AUFGABENBESCHREIBUNG.
Schreibe den Abschnitt aus dem Artikel über die Billig-Brustimplantate, der mit den Worten „In Frankreich war“ beginnt und mit „als Sieg feiern.“ endet, noch einmal ab und tausche dabei „Opfervereinigung“ gegen „Interessengemeinschaft“ aus.

EXTRAHIERTER TEXT.
%%

Das französische Gesundheitsministerium hat 30.000 Frauen eine vorsorgliche Entfernung von Billig-Brustimplantaten empfohlen - auch wenn die Regierung keine Gefahr eines erhöhten Krebsrisikos sieht.
Gesundheitsminister Xavier Bertrand riet betroffenen Frauen am Freitag zur OP. Die Empfehlung sei "rein vorsorglich und ohne Dringlichkeit", hieß es in einer Mitteilung auf der Website des Ministeriums. Eine solch staatlich initiierte Rückruf-Aktion ist im Bereich der Schönheitschirurgie beispiellos.
Betroffen sind Frauen, die sich minderwertige Einlagen des 2010 in Konkurs gegangenen Herstellers Poly Implant Prothèse PIP aus Südfrankreich zur Brustvergrößerung einsetzen ließen. Angeblich war das verwendete Silikon eigentlich zur Herstellung von Matratzen vorgesehen. In Deutschland sind die PIP-Produkte nach Angaben des Bundesgesundheitsministeriums seit April 2010 verboten. Ärzte wurden aufgefordert sich zu melden, sollten sie diese Implantate verwendet haben. Frauen erhalten in der Regel nach dem Einsetzen eines Silikonkissens ein Zertifikat mit dem Namen des Herstellers.
Bei seiner Empfehlung ließ sich das Gesundheitsministerium in Paris von Experten des nationalen Krebsinstituts beraten, die allerdings keine erhöhte Krebsgefahr durch die Billig-Implantate feststellten. Sorge haben in Frankreich acht Fälle von Tumorerkrankungen bei Frauen ausgelöst, deren Implantate gerissen waren und sich im Körper verbreiteten.
Klage wegen defekter Implantate
Mehr als 2000 Frauen haben seit März 2010 in Frankreich wegen der defekten Implantate vor Gericht geklagt. Bei einigen Frauen lösten undichte Prothesen Entzündungen im Körper aus. Etwa 500 Frauen haben sich bereits auf Raten ihrer Ärzte freiwillig ihre Silikon-Einlagen wieder herausoperieren lassen. Sie waren durch die Berichte verunsichert und wollten keine "Zeitbomben im Körper" haben. Auch das Ministerium riet nun zur OP, selbst wenn die Silikonkissen noch keine Defekte oder Risse zeigen sollten.
In Frankreich war der Druck auf den Staat in den vergangenen Monaten gestiegen. Vor dem Gesundheitsministerium demonstrierten täglich Trägerinnen der minderwertigen Prothesen. Viele von ihnen haben sich in einer Opfervereinigung zusammengeschlossen, die die Empfehlung des Ministers nun als Sieg feiern.

%%

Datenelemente

%%

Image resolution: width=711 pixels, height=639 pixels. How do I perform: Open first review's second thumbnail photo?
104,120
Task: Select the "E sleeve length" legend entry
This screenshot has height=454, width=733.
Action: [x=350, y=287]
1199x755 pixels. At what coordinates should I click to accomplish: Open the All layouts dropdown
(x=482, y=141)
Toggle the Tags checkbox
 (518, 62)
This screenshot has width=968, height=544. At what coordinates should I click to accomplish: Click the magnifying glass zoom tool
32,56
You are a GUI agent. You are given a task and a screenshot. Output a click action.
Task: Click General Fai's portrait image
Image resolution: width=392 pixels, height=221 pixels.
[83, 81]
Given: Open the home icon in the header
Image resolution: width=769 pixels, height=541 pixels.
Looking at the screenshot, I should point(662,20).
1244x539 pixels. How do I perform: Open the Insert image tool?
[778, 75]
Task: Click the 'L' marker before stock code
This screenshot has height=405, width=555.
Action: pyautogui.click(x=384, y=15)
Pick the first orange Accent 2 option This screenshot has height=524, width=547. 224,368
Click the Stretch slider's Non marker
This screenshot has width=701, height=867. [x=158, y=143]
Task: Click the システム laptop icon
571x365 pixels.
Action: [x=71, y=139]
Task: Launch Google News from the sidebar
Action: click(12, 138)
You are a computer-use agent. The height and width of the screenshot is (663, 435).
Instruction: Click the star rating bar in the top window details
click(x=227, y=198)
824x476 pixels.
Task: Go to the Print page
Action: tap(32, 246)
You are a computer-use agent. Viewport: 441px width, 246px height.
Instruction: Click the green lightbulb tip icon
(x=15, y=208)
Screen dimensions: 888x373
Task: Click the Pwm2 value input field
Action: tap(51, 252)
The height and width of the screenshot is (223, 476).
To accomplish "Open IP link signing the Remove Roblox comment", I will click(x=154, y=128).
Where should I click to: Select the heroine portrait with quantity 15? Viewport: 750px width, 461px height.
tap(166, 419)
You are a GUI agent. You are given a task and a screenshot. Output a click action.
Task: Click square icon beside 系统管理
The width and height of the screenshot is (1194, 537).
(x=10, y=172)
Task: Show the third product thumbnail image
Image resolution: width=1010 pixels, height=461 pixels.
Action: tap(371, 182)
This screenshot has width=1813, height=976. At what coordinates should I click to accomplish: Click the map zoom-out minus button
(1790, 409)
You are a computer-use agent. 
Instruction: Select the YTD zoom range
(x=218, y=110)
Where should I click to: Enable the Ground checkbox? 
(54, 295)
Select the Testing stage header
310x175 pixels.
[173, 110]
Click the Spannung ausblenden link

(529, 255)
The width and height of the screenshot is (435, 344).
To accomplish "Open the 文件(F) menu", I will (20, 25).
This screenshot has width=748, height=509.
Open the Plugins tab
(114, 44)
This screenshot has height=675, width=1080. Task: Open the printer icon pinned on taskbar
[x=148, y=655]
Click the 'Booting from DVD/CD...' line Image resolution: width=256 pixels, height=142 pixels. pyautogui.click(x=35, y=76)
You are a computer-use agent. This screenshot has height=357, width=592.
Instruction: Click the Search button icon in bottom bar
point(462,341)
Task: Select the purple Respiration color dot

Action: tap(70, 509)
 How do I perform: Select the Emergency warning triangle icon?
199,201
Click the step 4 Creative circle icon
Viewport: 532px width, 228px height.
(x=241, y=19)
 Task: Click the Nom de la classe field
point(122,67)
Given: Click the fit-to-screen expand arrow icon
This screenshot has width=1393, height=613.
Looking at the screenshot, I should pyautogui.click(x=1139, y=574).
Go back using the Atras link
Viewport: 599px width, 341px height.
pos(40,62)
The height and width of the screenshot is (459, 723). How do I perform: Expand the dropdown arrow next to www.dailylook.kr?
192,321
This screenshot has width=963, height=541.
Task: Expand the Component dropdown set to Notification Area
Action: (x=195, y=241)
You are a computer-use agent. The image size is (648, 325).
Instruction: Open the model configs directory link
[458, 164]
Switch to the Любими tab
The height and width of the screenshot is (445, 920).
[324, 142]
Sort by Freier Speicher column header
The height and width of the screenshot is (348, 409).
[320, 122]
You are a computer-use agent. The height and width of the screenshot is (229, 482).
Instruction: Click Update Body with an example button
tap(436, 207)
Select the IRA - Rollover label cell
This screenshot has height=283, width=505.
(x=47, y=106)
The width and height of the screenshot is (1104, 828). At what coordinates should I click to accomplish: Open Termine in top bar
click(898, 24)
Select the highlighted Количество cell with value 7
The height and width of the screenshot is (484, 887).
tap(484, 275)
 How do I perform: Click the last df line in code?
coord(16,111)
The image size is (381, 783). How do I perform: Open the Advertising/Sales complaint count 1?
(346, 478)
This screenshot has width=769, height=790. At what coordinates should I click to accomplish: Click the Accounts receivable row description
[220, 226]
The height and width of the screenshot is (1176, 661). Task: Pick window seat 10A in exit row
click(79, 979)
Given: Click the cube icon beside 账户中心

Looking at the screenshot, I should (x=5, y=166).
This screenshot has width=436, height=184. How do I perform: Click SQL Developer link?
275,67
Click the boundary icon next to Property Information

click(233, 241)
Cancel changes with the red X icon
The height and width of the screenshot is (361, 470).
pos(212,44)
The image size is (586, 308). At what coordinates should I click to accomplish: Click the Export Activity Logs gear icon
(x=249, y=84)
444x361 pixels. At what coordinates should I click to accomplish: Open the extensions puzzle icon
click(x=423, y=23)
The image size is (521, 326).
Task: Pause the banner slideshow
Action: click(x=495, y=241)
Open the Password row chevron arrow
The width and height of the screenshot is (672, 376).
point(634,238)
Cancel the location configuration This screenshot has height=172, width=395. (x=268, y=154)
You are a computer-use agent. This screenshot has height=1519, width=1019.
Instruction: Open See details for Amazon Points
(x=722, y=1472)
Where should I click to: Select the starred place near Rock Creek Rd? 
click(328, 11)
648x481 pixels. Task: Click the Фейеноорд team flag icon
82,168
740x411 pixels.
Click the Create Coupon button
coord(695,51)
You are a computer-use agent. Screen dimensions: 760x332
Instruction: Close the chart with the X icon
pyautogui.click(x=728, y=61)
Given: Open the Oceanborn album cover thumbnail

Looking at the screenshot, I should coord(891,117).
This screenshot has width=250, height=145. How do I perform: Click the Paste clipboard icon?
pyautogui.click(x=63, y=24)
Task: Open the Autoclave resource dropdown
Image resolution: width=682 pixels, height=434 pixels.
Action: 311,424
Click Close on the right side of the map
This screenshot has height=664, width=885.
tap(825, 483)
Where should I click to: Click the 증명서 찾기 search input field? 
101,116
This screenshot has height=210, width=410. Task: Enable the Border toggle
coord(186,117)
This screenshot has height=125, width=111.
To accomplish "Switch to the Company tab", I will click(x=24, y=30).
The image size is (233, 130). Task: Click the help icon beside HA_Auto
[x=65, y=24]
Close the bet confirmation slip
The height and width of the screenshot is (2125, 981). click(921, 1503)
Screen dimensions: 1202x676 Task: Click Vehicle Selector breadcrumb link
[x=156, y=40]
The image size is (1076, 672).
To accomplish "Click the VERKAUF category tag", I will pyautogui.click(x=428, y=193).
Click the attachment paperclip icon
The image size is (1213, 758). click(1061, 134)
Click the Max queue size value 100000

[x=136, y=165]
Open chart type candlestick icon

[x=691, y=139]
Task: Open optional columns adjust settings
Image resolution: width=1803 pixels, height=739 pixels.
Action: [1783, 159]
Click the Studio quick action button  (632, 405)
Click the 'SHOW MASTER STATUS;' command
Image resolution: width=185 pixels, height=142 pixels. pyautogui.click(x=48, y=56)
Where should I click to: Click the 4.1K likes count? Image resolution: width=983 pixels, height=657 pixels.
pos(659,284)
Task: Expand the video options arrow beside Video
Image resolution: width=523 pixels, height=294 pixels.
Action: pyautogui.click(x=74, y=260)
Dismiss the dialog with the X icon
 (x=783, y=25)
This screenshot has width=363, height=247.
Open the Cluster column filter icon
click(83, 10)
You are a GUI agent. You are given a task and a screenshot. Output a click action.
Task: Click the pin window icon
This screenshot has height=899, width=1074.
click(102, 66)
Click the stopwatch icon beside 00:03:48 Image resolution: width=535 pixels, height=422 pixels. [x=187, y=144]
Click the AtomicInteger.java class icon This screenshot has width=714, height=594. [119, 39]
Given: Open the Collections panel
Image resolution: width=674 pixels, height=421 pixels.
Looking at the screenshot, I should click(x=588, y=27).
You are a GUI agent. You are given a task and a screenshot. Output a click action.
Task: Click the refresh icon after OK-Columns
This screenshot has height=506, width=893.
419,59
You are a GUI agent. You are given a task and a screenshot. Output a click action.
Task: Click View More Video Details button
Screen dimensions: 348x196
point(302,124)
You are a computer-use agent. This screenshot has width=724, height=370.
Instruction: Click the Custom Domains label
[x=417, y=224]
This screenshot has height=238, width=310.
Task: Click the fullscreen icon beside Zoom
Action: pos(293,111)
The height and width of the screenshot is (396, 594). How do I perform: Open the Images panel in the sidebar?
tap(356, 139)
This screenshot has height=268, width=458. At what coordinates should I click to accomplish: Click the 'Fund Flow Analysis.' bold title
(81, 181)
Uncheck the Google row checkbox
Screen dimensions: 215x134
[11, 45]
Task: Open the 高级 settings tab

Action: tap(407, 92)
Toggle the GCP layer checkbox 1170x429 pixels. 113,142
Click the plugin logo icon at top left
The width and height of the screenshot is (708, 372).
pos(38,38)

%%

ÜBUNGSERGEBNIS.
In Frankreich war der Druck auf den Staat in den vergangenen Monaten gestiegen. Vor dem Gesundheitsministerium demonstrierten täglich Trägerinnen der minderwertigen Prothesen. Viele von ihnen haben sich in einer Interessengemeinschaft zusammengeschlossen, die die Empfehlung des Ministers nun als Sieg feiern.